Cultuur & boeken

Pastoraal en bewogen

Titel: ”De stem van het hart”
Auteur: John Newton; vert. J. de Jager
Uitgeverij: Gebr. Koster, Barneveld 2006
ISBN 90 5551 385 7
Pagina’s: 114
Prijs: € 11,90.

Dr. P. de Vries
13 December 2006 08:16Gewijzigd op 14 November 2020 04:21

Van de Engelse predikant en dichter John Newton verscheen een nieuwe verzameling brieven in Nederlandse vertaling. Daaruit blijkt hoezeer hij hechtte aan de christelijke geloofsleer, maar ook hoe afkerig hij was van dogmatische twistgesprekken. Nooit moeten we vergeten, schrijft hij, dat de allesbeslissende vraag niet is: „Bent u gezond en zuiver in de leer?” maar: „Hebt u Mij lief?” John Newton (1725-1807) kwam op 22-jarige leeftijd bij een storm tot waarachtige bekering. Van kapitein op een slavenschip werd hij -nadat hij eerst nog als hoofd van de douane in Liverpool had gewerkt- predikant in de Anglicaanse Kerk, aanvankelijk te Olney en later te Londen.

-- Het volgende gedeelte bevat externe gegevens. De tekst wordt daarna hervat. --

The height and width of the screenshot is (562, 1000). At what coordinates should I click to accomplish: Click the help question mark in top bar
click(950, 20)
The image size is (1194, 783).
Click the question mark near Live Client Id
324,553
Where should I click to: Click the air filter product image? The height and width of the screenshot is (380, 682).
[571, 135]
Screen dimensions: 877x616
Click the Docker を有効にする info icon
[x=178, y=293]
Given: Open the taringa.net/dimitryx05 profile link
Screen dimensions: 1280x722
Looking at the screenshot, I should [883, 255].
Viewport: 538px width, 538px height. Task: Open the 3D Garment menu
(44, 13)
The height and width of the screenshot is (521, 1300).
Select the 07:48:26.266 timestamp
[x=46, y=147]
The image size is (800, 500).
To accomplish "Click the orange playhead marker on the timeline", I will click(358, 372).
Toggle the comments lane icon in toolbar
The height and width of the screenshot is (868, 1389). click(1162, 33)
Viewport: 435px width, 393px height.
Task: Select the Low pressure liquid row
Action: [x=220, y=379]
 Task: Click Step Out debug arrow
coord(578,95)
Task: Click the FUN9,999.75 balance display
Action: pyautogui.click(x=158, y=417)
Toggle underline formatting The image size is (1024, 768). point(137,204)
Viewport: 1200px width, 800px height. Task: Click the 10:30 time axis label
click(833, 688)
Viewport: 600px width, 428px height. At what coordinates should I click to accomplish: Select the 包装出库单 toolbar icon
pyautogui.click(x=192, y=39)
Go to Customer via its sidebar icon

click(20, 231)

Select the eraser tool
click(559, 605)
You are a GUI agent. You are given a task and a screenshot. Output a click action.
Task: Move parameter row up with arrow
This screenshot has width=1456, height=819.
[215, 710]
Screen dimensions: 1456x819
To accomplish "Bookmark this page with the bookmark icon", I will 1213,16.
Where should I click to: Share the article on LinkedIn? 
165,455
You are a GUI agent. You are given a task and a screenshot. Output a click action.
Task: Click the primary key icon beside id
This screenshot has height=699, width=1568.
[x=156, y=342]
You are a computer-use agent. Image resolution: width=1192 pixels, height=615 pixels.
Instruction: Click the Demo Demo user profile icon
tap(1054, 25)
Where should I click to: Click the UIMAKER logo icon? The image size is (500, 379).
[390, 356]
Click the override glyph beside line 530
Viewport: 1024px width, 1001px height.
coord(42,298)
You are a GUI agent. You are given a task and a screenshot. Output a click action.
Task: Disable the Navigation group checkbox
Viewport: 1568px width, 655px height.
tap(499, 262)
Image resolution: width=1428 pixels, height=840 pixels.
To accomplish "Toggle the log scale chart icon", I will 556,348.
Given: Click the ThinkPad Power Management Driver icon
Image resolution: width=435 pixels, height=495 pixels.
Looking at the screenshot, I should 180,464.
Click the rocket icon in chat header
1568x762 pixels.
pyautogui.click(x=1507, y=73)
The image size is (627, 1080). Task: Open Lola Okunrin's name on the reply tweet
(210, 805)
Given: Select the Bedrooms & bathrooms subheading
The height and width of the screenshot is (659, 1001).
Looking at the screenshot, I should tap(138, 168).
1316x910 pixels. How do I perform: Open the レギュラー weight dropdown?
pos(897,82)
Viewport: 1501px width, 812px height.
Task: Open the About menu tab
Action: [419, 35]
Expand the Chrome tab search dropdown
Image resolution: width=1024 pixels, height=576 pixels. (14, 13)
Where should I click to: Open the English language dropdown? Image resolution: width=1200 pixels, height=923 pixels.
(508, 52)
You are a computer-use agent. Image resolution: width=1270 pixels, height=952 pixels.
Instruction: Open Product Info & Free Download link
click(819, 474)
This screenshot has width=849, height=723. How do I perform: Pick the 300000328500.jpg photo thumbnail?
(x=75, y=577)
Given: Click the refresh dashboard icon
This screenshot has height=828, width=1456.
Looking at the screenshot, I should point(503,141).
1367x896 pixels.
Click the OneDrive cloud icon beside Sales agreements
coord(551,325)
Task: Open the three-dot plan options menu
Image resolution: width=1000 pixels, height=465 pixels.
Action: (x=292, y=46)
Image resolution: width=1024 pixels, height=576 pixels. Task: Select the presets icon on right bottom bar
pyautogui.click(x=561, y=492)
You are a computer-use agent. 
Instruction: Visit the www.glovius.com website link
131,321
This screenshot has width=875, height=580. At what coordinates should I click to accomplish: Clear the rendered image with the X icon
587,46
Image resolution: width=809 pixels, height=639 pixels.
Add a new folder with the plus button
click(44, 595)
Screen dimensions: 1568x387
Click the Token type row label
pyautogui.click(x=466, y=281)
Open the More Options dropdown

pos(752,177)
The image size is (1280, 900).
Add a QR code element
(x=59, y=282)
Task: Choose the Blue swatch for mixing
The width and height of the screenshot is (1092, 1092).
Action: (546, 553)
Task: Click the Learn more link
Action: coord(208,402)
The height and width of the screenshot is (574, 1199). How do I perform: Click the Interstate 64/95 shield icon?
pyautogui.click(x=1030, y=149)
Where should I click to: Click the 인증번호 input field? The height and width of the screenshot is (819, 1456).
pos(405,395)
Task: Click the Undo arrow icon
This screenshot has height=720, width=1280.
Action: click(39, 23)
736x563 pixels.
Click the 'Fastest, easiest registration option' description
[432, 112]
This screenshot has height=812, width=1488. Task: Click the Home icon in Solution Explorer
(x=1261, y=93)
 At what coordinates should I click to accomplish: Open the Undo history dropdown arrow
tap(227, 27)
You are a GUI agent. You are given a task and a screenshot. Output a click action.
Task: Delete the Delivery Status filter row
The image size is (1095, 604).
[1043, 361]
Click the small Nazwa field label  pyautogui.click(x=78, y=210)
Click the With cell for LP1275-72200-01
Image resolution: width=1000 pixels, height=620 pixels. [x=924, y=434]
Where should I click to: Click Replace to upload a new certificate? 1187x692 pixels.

Newton was geen oorspronkelijk denker, maar wel een man die op zeer pastorale wijze de leer van Gods genade in Christus uiteen kon zetten. Veel meer dan door de van hem bewaarde preken spreekt hij nog altijd door middel van de door hem gedichte liederen en de brieven die hij schreef en die veelal van meet af aan voor verspreiding in wijdere kring waren bedoeld.

Geestelijk leven
Naast de geschiedenis van zijn bekering, die hij in een veertiental brieven beschreef, is de bundel ”Cardiphonia” (”Stemmen van het hart”) het meest bekend geworden. De titel was een voorstel van zijn vriend en gemeentelid William Cowper. Van de genoemde bundel verscheen bij uitgeverij Koster te Barneveld een selectie van 33 brieven. De vertaling is verzorgd door J. de Jager.

Uit deze brieven blijkt Newtons kennis van de Schrift en de christelijke geloofservaring. Duidelijk komt naar voren dat er voor een christen geen verandering te vergelijken is met de overgang uit de duisternis tot het wonderbare licht van Gods genade. Als deze verandering zich heeft voltrokken, zo schrijft Newton, bestaat het geestelijk leven veel meer uit levendige indrukken van innerlijke blijdschap dan uit een helder en duidelijk besef van Gods werk in Christus. Er pleegt ook nog weinig kennis te zijn van de verdorvenheid van het eigen hart en van de blijvende betekenis van de ontdekkende functie van de wet in het leven van de gelovigen.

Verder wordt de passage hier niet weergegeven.